→ GIVEN TASK
Can you convert the rows below into a numbered list, leaving out the blank lines?

Stored rows:

========

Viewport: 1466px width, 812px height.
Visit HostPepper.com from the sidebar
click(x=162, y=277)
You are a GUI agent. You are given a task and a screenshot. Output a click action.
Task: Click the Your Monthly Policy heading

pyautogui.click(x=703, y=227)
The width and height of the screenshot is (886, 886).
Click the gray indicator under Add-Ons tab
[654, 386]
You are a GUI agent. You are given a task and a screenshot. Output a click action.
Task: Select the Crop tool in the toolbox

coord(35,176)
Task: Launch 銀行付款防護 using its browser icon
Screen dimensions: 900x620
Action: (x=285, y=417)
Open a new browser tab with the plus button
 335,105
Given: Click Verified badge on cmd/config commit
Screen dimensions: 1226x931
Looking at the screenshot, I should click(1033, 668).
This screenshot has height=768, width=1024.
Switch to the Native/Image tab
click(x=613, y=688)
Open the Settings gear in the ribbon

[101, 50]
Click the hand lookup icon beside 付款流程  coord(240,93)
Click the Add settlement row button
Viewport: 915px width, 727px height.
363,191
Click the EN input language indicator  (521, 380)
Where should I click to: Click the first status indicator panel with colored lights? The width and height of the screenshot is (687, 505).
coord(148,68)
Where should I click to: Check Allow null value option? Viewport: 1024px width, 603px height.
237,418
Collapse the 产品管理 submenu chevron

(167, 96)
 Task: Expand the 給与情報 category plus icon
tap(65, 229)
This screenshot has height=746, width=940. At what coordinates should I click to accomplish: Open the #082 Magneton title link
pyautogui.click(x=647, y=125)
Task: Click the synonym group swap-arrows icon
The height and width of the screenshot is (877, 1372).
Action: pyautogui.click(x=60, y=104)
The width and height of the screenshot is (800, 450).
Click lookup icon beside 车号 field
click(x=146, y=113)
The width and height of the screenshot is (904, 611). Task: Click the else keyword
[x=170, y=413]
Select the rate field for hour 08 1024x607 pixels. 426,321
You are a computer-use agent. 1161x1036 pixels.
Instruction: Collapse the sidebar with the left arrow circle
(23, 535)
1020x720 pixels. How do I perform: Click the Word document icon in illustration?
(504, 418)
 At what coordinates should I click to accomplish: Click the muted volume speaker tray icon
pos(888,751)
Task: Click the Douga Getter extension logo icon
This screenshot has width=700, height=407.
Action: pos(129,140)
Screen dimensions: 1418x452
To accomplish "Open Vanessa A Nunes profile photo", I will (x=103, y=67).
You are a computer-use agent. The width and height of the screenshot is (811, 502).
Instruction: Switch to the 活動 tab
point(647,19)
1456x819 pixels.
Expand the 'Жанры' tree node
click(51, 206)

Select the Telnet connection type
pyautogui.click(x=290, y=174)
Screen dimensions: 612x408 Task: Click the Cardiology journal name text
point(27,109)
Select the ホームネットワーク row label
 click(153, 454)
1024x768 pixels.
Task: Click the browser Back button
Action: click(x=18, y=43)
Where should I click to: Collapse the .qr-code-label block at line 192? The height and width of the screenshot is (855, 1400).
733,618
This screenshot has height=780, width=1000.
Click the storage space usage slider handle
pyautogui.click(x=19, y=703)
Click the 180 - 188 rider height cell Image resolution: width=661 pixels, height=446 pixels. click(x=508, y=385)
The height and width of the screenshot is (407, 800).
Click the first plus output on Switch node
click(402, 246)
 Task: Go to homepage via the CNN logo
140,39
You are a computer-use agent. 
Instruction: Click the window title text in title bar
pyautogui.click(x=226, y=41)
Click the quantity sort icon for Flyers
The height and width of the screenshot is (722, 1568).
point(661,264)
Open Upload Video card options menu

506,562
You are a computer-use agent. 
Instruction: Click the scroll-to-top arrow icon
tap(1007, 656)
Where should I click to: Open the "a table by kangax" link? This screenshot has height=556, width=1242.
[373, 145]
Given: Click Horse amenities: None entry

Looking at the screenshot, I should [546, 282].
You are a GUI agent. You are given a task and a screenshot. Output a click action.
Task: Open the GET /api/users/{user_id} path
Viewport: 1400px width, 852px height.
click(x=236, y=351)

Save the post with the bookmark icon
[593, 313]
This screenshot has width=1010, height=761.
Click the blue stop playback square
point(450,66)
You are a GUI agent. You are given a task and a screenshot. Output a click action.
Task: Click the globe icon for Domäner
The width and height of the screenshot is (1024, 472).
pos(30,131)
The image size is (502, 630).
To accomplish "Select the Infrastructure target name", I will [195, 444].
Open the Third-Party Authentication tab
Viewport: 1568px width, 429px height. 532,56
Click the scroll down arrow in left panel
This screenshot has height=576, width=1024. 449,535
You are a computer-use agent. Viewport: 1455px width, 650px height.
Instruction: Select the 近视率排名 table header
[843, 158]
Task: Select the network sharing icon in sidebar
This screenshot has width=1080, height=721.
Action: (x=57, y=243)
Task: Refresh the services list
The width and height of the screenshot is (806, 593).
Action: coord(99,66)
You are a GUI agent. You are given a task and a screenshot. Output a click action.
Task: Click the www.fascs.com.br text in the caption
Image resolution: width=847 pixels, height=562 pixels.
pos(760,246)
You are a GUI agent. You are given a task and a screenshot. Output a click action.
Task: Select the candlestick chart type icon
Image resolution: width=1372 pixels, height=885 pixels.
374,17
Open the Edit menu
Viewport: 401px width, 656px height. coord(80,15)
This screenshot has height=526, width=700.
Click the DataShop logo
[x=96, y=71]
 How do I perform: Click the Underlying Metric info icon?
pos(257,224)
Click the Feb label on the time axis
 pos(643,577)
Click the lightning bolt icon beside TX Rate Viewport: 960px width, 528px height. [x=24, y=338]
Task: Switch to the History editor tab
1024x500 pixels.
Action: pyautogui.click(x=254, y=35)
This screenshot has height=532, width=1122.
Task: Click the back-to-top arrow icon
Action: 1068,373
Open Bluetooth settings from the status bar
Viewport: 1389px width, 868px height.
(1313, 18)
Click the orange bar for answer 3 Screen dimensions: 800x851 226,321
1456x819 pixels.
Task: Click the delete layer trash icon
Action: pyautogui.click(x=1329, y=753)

========

→ OUTPUT OF THE TASK
1. Viewport: 1466px width, 812px height.
2. Visit HostPepper.com from the sidebar
3. click(x=162, y=277)
4. You are a GUI agent. You are given a task and a screenshot. Output a click action.
5. Task: Click the Your Monthly Policy heading
6. pyautogui.click(x=703, y=227)
7. The width and height of the screenshot is (886, 886).
8. Click the gray indicator under Add-Ons tab
9. [654, 386]
10. You are a GUI agent. You are given a task and a screenshot. Output a click action.
11. Task: Select the Crop tool in the toolbox
12. coord(35,176)
13. Task: Launch 銀行付款防護 using its browser icon
14. Screen dimensions: 900x620
15. Action: (x=285, y=417)
16. Open a new browser tab with the plus button
17.  335,105
18. Given: Click Verified badge on cmd/config commit
19. Screen dimensions: 1226x931
20. Looking at the screenshot, I should click(1033, 668).
21. This screenshot has height=768, width=1024.
22. Switch to the Native/Image tab
23. click(x=613, y=688)
24. Open the Settings gear in the ribbon
25. [101, 50]
26. Click the hand lookup icon beside 付款流程  coord(240,93)
27. Click the Add settlement row button
28. Viewport: 915px width, 727px height.
29. 363,191
30. Click the EN input language indicator  (521, 380)
31. Where should I click to: Click the first status indicator panel with colored lights? The width and height of the screenshot is (687, 505).
32. coord(148,68)
33. Where should I click to: Check Allow null value option? Viewport: 1024px width, 603px height.
34. 237,418
35. Collapse the 产品管理 submenu chevron
36. (167, 96)
37.  Task: Expand the 給与情報 category plus icon
38. tap(65, 229)
39. This screenshot has height=746, width=940. At what coordinates should I click to accomplish: Open the #082 Magneton title link
40. pyautogui.click(x=647, y=125)
41. Task: Click the synonym group swap-arrows icon
42. The height and width of the screenshot is (877, 1372).
43. Action: pyautogui.click(x=60, y=104)
44. The width and height of the screenshot is (800, 450).
45. Click lookup icon beside 车号 field
46. click(x=146, y=113)
47. The width and height of the screenshot is (904, 611). Task: Click the else keyword
48. [x=170, y=413]
49. Select the rate field for hour 08 1024x607 pixels. 426,321
50. You are a computer-use agent. 1161x1036 pixels.
51. Instruction: Collapse the sidebar with the left arrow circle
52. (23, 535)
53. 1020x720 pixels. How do I perform: Click the Word document icon in illustration?
54. (504, 418)
55.  At what coordinates should I click to accomplish: Click the muted volume speaker tray icon
56. pos(888,751)
57. Task: Click the Douga Getter extension logo icon
58. This screenshot has width=700, height=407.
59. Action: pos(129,140)
60. Screen dimensions: 1418x452
61. To accomplish "Open Vanessa A Nunes profile photo", I will (x=103, y=67).
62. You are a computer-use agent. The width and height of the screenshot is (811, 502).
63. Instruction: Switch to the 活動 tab
64. point(647,19)
65. 1456x819 pixels.
66. Expand the 'Жанры' tree node
67. click(51, 206)
68. Select the Telnet connection type
69. pyautogui.click(x=290, y=174)
70. Screen dimensions: 612x408 Task: Click the Cardiology journal name text
71. point(27,109)
72. Select the ホームネットワーク row label
73.  click(153, 454)
74. 1024x768 pixels.
75. Task: Click the browser Back button
76. Action: click(x=18, y=43)
77. Where should I click to: Collapse the .qr-code-label block at line 192? The height and width of the screenshot is (855, 1400).
78. 733,618
79. This screenshot has height=780, width=1000.
80. Click the storage space usage slider handle
81. pyautogui.click(x=19, y=703)
82. Click the 180 - 188 rider height cell Image resolution: width=661 pixels, height=446 pixels. click(x=508, y=385)
83. The height and width of the screenshot is (407, 800).
84. Click the first plus output on Switch node
85. click(402, 246)
86.  Task: Go to homepage via the CNN logo
87. 140,39
88. You are a computer-use agent. 
89. Instruction: Click the window title text in title bar
90. pyautogui.click(x=226, y=41)
91. Click the quantity sort icon for Flyers
92. The height and width of the screenshot is (722, 1568).
93. point(661,264)
94. Open Upload Video card options menu
95. 506,562
96. You are a computer-use agent. 
97. Instruction: Click the scroll-to-top arrow icon
98. tap(1007, 656)
99. Where should I click to: Open the "a table by kangax" link? This screenshot has height=556, width=1242.
100. [373, 145]
101. Given: Click Horse amenities: None entry
102. Looking at the screenshot, I should [546, 282].
103. You are a GUI agent. You are given a task and a screenshot. Output a click action.
104. Task: Open the GET /api/users/{user_id} path
105. Viewport: 1400px width, 852px height.
106. click(x=236, y=351)
107. Save the post with the bookmark icon
108. [593, 313]
109. This screenshot has width=1010, height=761.
110. Click the blue stop playback square
111. point(450,66)
112. You are a GUI agent. You are given a task and a screenshot. Output a click action.
113. Task: Click the globe icon for Domäner
114. The width and height of the screenshot is (1024, 472).
115. pos(30,131)
116. The image size is (502, 630).
117. To accomplish "Select the Infrastructure target name", I will [195, 444].
118. Open the Third-Party Authentication tab
119. Viewport: 1568px width, 429px height. 532,56
120. Click the scroll down arrow in left panel
121. This screenshot has height=576, width=1024. 449,535
122. You are a computer-use agent. Viewport: 1455px width, 650px height.
123. Instruction: Select the 近视率排名 table header
124. [843, 158]
125. Task: Select the network sharing icon in sidebar
126. This screenshot has width=1080, height=721.
127. Action: (x=57, y=243)
128. Task: Refresh the services list
129. The width and height of the screenshot is (806, 593).
130. Action: coord(99,66)
131. You are a GUI agent. You are given a task and a screenshot. Output a click action.
132. Task: Click the www.fascs.com.br text in the caption
133. Image resolution: width=847 pixels, height=562 pixels.
134. pos(760,246)
135. You are a GUI agent. You are given a task and a screenshot. Output a click action.
136. Task: Select the candlestick chart type icon
137. Image resolution: width=1372 pixels, height=885 pixels.
138. 374,17
139. Open the Edit menu
140. Viewport: 401px width, 656px height. coord(80,15)
141. This screenshot has height=526, width=700.
142. Click the DataShop logo
143. [x=96, y=71]
144.  How do I perform: Click the Underlying Metric info icon?
145. pos(257,224)
146. Click the Feb label on the time axis
147.  pos(643,577)
148. Click the lightning bolt icon beside TX Rate Viewport: 960px width, 528px height. [x=24, y=338]
149. Task: Switch to the History editor tab
150. 1024x500 pixels.
151. Action: pyautogui.click(x=254, y=35)
152. This screenshot has height=532, width=1122.
153. Task: Click the back-to-top arrow icon
154. Action: 1068,373
155. Open Bluetooth settings from the status bar
156. Viewport: 1389px width, 868px height.
157. (1313, 18)
158. Click the orange bar for answer 3 Screen dimensions: 800x851 226,321
159. 1456x819 pixels.
160. Task: Click the delete layer trash icon
161. Action: pyautogui.click(x=1329, y=753)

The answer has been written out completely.